• Problem requirements: The entries below contain pictures, which are to be left out; write out exactly, and only, the lines from the line with "The image size is (768, 931)." up to and including the line with "Open record detail icon for row 2".

• Data supplied:
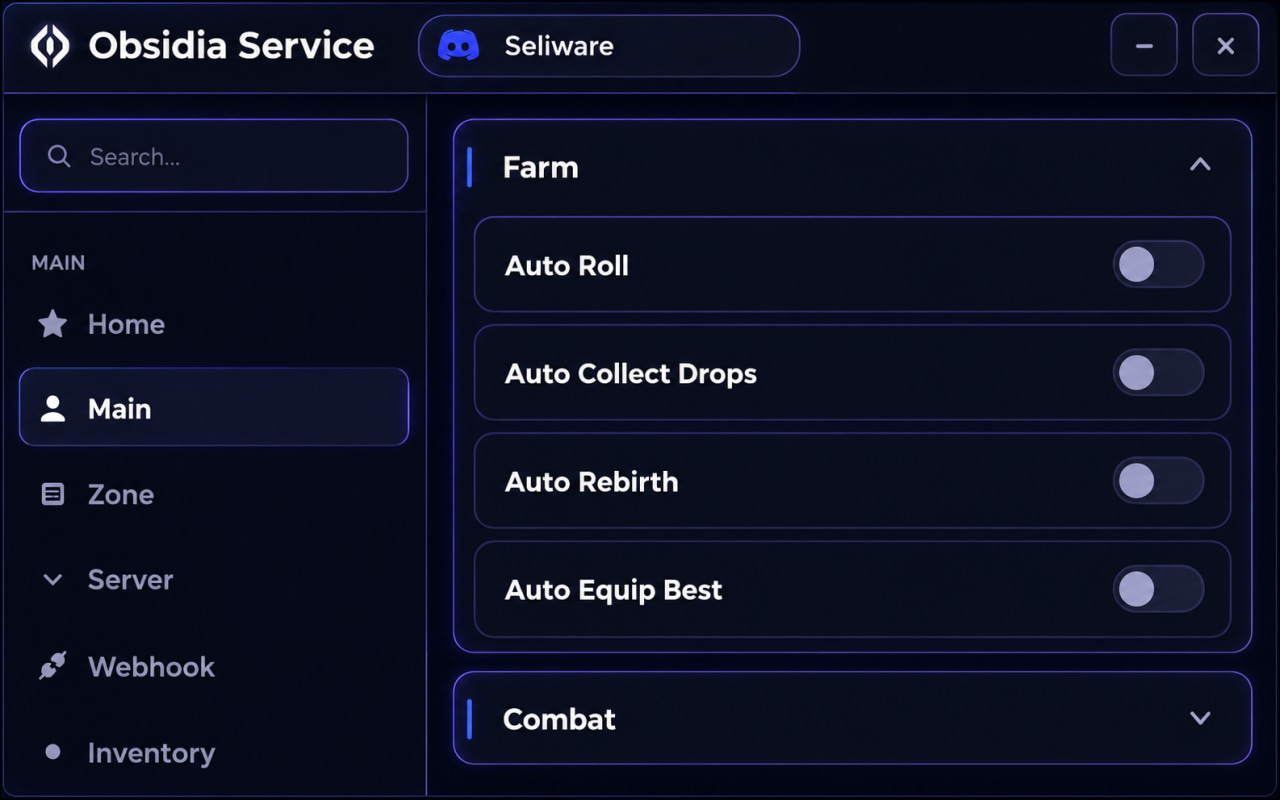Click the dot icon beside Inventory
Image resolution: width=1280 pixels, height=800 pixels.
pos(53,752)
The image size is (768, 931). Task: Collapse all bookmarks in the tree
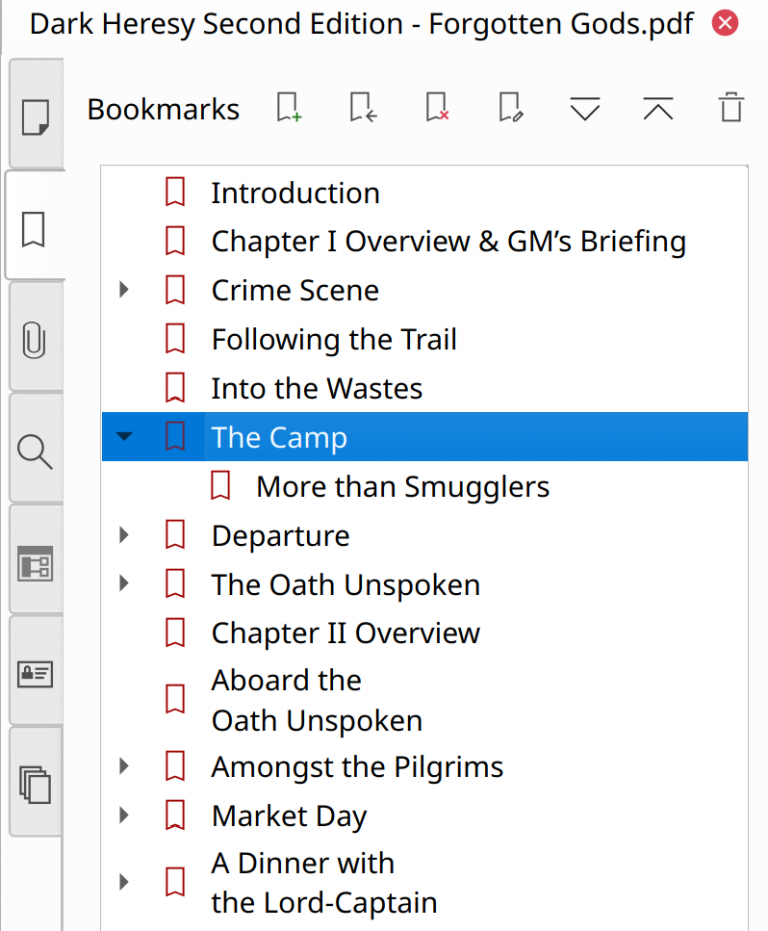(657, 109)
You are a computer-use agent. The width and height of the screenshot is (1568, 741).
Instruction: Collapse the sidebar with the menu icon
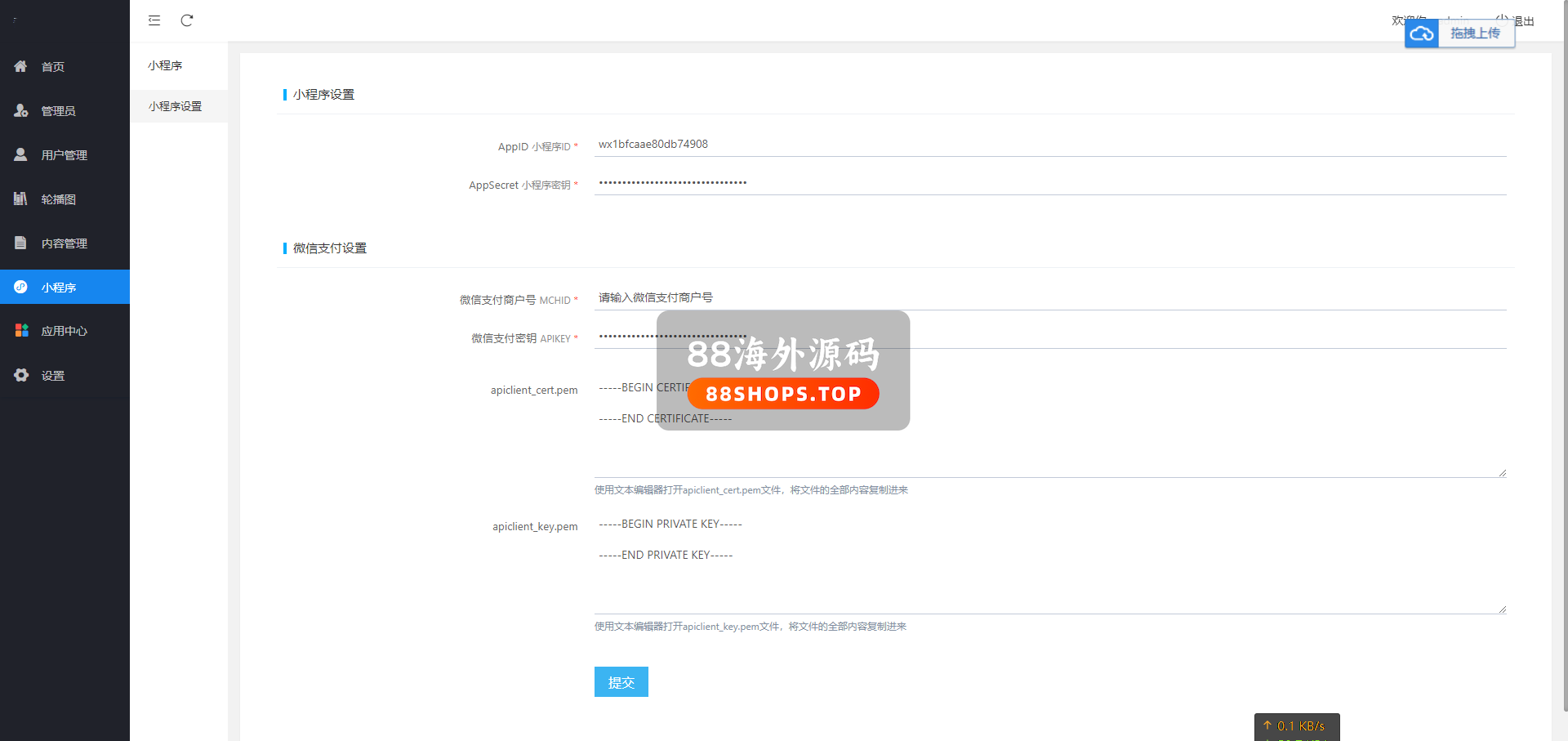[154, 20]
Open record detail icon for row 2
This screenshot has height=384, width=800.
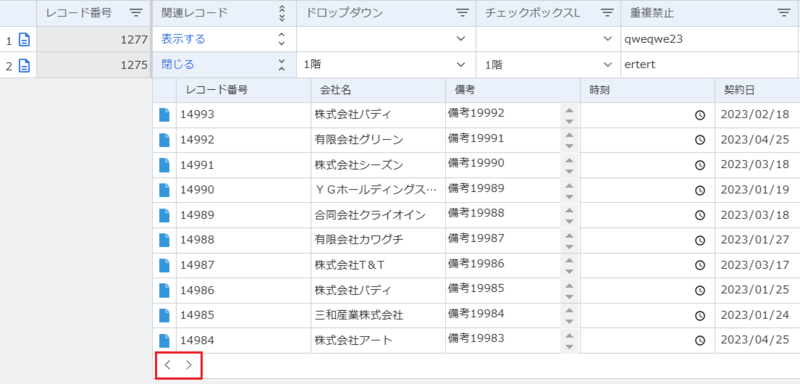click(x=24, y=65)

--

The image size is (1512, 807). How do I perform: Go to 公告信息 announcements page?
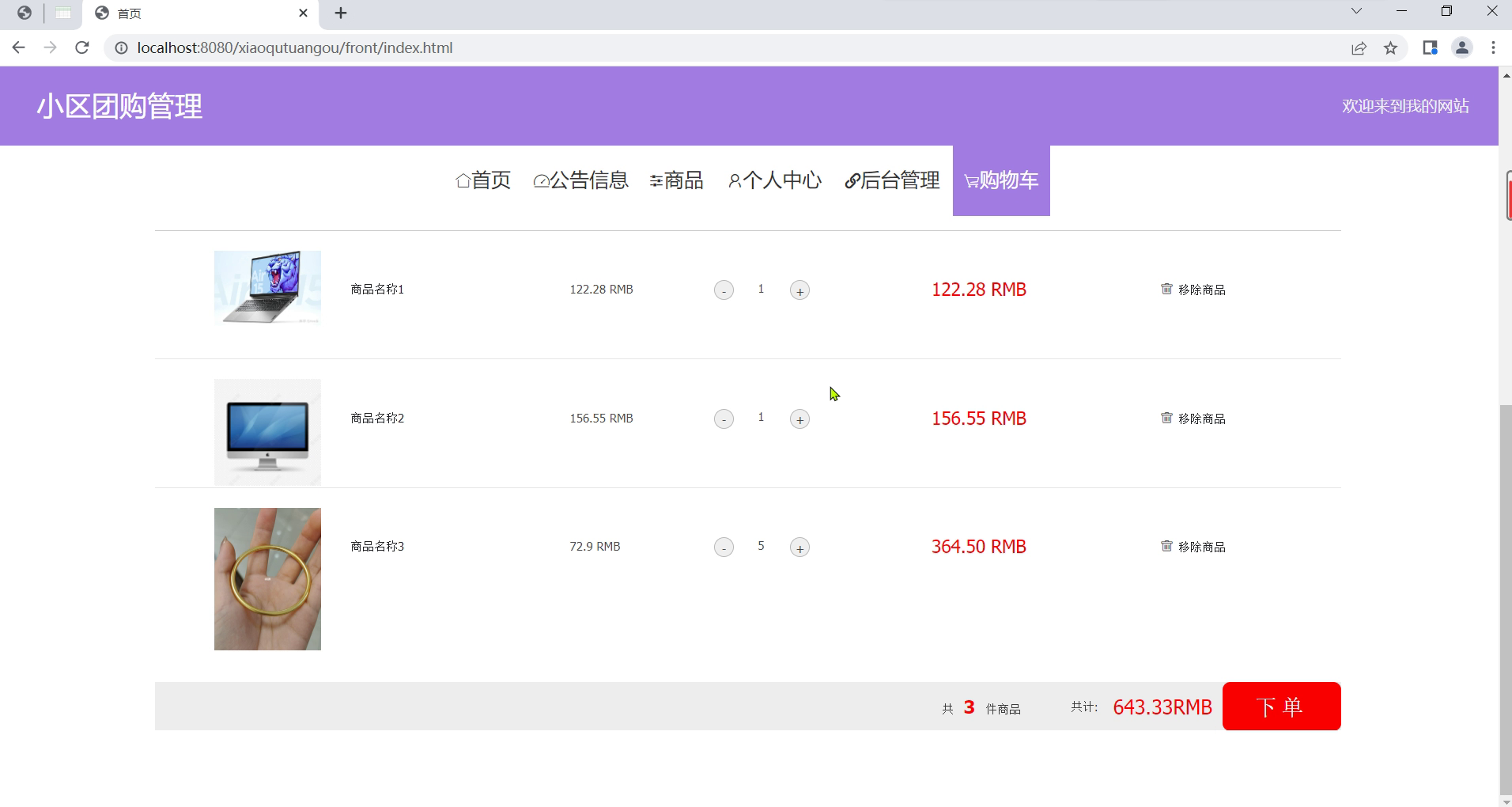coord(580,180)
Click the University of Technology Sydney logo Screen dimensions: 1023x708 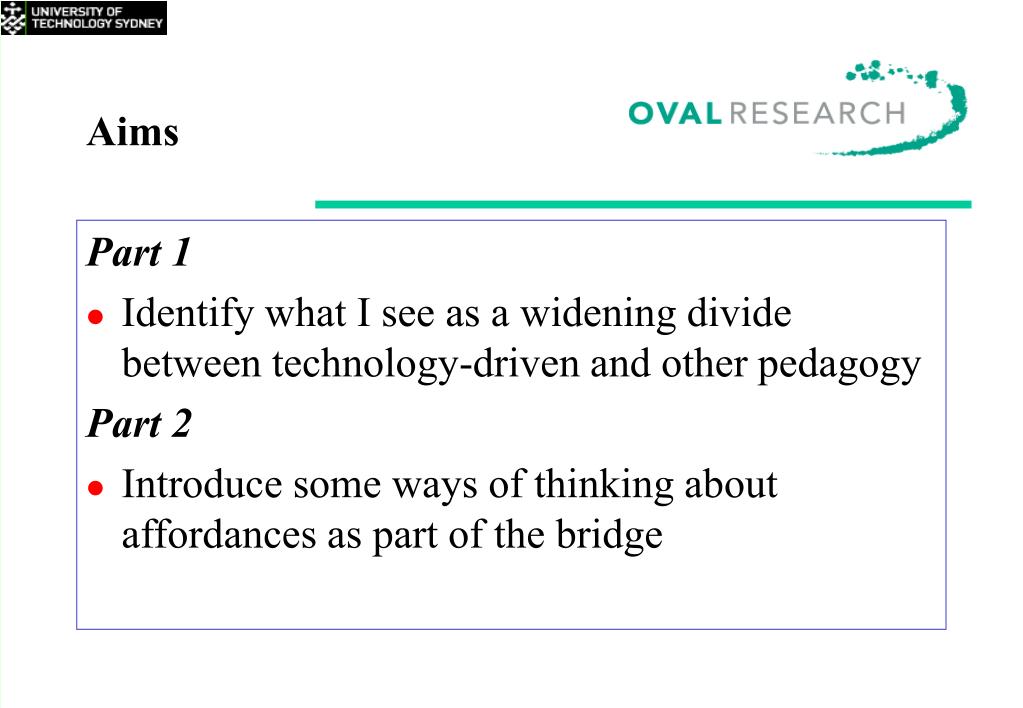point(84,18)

• Task solution:
The image size is (768, 931). Task: Collapse all bookmarks in the tree
(657, 109)
You are a computer-use agent. The width and height of the screenshot is (1568, 741).
Instruction: Collapse the sidebar with the menu icon
[154, 20]
Open record detail icon for row 2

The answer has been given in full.